INFORMATION SUPPLIED -
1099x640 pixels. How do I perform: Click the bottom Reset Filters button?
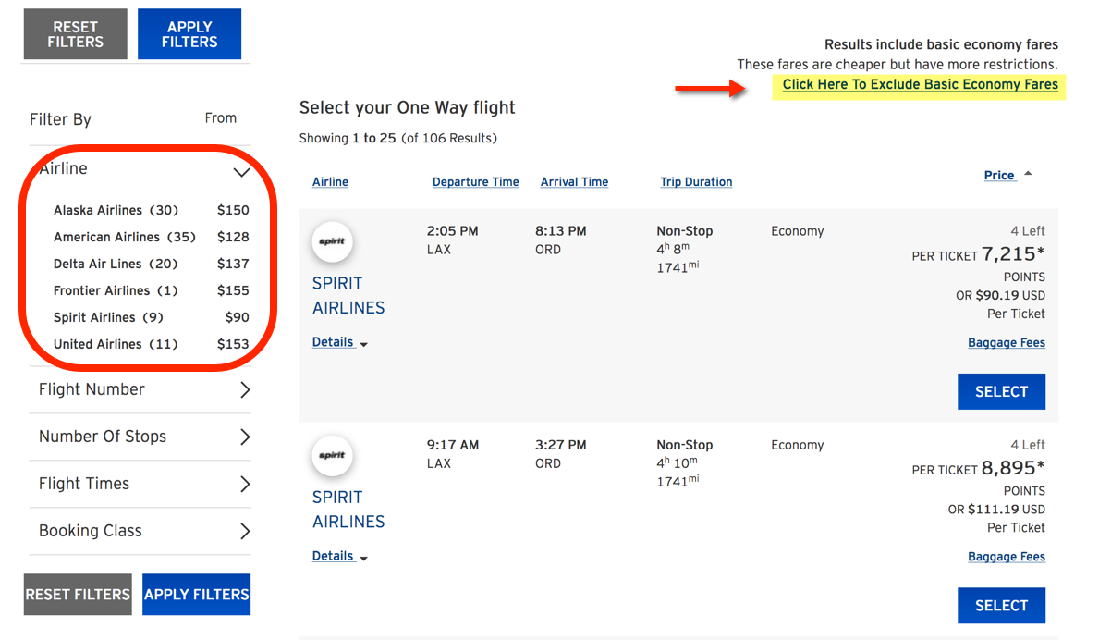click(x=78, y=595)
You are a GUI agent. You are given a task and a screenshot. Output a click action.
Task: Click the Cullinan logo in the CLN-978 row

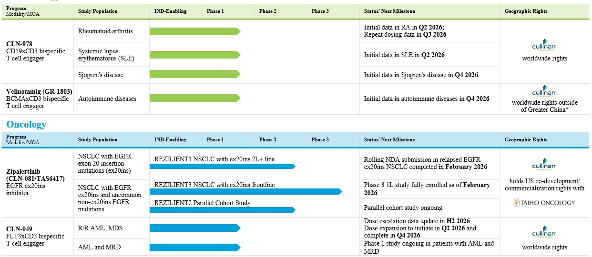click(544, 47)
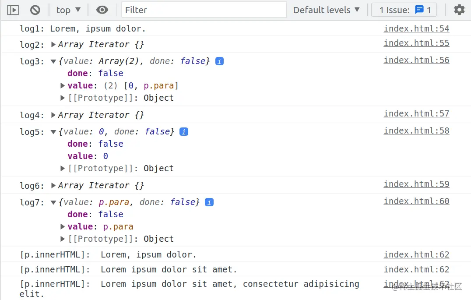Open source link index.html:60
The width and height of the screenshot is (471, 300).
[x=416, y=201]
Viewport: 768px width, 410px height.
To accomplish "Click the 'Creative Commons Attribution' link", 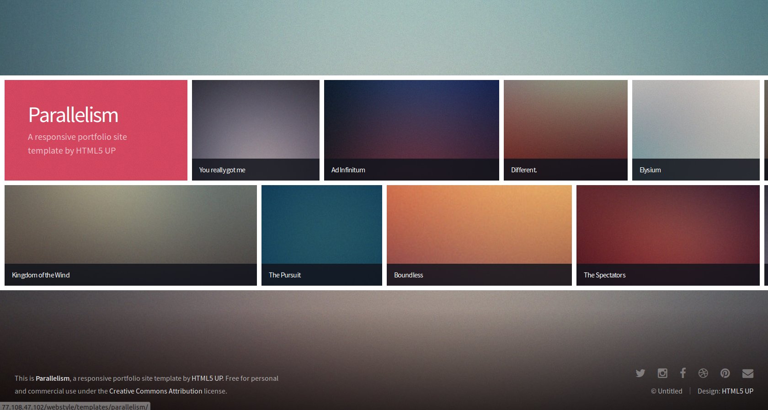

INSTRUCTIONS TO FOLLOW - Please count how many lines in the rows above contain the string "screenshot", treating uppercase and lowercase as different, and reply with only that number.

TASK ANSWER - 2